▽

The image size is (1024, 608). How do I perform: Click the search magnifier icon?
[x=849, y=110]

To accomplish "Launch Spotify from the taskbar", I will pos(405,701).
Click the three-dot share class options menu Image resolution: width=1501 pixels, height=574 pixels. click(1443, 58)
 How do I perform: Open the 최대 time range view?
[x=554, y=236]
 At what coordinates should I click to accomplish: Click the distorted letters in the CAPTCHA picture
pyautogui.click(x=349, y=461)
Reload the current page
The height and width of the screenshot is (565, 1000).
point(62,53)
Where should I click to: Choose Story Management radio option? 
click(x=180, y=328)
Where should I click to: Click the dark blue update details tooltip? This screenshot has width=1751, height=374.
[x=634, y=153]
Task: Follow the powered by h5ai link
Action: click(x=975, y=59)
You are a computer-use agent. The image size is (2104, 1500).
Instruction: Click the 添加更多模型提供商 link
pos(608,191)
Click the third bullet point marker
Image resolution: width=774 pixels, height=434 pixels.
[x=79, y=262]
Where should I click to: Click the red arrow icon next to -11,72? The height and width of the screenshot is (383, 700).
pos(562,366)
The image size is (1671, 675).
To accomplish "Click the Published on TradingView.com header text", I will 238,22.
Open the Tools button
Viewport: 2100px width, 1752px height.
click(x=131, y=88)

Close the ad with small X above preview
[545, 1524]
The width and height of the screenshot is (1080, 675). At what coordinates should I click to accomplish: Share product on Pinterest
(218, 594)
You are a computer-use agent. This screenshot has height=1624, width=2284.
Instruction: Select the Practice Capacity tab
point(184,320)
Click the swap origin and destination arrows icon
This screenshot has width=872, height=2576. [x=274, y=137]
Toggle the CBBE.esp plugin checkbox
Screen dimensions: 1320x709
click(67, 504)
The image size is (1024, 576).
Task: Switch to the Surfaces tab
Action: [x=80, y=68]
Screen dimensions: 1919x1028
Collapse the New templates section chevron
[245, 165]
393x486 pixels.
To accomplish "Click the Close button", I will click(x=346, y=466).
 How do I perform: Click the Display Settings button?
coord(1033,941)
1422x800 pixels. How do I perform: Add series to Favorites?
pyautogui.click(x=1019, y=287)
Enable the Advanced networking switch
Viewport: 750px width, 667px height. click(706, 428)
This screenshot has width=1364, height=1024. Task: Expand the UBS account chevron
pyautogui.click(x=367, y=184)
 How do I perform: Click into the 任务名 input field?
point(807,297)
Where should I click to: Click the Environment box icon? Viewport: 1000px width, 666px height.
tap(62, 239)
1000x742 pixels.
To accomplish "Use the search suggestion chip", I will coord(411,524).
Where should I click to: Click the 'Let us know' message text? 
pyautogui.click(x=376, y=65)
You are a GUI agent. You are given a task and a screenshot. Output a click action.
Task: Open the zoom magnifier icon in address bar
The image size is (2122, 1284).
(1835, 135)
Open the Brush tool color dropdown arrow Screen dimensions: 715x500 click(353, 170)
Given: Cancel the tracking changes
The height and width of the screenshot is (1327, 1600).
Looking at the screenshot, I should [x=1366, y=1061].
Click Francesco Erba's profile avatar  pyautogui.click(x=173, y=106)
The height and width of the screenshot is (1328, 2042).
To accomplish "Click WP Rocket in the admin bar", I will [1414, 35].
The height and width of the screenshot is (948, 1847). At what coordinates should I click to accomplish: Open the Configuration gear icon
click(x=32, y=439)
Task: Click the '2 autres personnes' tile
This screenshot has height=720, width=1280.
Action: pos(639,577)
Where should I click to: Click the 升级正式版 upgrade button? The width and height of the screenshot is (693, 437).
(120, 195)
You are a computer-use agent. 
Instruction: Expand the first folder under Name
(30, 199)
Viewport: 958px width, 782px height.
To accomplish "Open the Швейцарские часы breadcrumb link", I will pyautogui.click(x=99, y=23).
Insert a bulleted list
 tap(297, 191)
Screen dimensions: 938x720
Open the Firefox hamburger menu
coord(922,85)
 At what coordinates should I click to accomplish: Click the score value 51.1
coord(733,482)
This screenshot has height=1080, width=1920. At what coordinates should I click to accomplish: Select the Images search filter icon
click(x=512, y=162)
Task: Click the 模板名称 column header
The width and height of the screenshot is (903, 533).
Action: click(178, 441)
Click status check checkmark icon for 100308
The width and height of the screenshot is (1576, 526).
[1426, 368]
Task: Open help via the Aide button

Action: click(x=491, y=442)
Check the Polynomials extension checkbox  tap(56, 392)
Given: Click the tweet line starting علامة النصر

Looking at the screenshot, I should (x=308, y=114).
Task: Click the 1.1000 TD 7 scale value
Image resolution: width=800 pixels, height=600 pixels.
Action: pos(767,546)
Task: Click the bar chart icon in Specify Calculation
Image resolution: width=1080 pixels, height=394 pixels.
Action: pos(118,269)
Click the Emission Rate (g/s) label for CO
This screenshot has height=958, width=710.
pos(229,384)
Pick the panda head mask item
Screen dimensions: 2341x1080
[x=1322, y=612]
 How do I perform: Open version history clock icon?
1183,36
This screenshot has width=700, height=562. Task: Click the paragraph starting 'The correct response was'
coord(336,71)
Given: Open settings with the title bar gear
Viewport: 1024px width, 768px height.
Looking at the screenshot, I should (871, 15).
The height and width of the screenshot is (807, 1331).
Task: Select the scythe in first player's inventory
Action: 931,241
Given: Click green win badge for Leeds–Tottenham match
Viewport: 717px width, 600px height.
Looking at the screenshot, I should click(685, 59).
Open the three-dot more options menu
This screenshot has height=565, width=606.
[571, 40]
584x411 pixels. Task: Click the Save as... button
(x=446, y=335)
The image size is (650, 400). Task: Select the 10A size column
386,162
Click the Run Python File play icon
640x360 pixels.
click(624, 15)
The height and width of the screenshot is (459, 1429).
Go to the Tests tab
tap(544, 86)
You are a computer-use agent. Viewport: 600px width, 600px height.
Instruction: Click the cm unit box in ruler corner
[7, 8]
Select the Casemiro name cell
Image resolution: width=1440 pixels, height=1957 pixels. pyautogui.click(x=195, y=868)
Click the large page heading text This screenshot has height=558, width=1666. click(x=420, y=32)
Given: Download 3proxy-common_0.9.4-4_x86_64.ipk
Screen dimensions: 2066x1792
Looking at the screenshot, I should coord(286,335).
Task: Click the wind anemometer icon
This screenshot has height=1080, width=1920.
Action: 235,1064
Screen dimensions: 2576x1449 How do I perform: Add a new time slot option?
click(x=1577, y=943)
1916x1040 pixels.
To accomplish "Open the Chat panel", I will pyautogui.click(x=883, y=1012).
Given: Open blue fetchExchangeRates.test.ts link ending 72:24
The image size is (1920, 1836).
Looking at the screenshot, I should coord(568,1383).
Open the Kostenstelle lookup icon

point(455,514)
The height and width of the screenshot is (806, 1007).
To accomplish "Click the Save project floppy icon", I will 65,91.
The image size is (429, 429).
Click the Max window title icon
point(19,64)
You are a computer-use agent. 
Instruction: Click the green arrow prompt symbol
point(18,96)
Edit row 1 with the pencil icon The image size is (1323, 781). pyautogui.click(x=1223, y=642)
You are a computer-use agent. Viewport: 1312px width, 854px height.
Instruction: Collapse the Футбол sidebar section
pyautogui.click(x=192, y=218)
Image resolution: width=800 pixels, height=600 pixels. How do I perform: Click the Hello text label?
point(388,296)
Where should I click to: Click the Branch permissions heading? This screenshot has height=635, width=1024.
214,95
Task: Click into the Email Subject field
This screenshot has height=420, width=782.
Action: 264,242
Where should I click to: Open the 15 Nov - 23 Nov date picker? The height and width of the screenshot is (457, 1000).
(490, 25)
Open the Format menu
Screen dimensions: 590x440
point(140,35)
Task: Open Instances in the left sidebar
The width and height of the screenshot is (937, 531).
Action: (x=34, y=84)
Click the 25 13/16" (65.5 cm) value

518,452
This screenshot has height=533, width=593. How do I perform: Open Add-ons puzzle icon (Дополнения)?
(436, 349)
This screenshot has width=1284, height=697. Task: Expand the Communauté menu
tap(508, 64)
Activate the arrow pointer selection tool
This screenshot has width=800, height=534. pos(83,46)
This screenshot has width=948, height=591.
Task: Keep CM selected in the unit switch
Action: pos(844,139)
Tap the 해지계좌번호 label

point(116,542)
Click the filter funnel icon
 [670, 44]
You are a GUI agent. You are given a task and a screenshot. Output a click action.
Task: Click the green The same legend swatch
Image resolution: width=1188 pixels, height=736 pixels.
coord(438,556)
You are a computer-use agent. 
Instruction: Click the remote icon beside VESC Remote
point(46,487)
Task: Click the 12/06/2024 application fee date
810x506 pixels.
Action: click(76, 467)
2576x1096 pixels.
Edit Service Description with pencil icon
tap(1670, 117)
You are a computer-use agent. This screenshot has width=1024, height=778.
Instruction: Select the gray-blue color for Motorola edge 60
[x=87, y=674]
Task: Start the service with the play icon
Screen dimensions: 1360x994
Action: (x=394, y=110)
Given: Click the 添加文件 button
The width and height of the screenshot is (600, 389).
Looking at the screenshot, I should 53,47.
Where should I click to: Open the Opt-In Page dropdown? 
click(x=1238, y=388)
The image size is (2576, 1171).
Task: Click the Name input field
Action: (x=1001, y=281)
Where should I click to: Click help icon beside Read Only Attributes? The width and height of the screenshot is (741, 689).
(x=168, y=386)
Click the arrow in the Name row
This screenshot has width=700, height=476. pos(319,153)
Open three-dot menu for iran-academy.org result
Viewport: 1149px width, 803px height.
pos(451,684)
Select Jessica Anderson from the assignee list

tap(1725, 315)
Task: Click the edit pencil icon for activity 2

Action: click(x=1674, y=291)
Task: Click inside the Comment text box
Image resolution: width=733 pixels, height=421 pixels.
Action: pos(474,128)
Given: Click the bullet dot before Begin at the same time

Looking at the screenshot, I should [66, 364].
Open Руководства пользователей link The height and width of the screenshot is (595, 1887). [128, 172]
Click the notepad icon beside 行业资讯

△

• Exercise task:
Copy the records starting with the line with "Given: Click the tweet" and going on through the line with "Action: pos(767,546)", renaming "scale value" to "scale marker" and leaving everything else unchanged.

• Answer in full:
Given: Click the tweet line starting علامة النصر

Looking at the screenshot, I should (x=308, y=114).
Task: Click the 1.1000 TD 7 scale marker
Image resolution: width=800 pixels, height=600 pixels.
Action: pos(767,546)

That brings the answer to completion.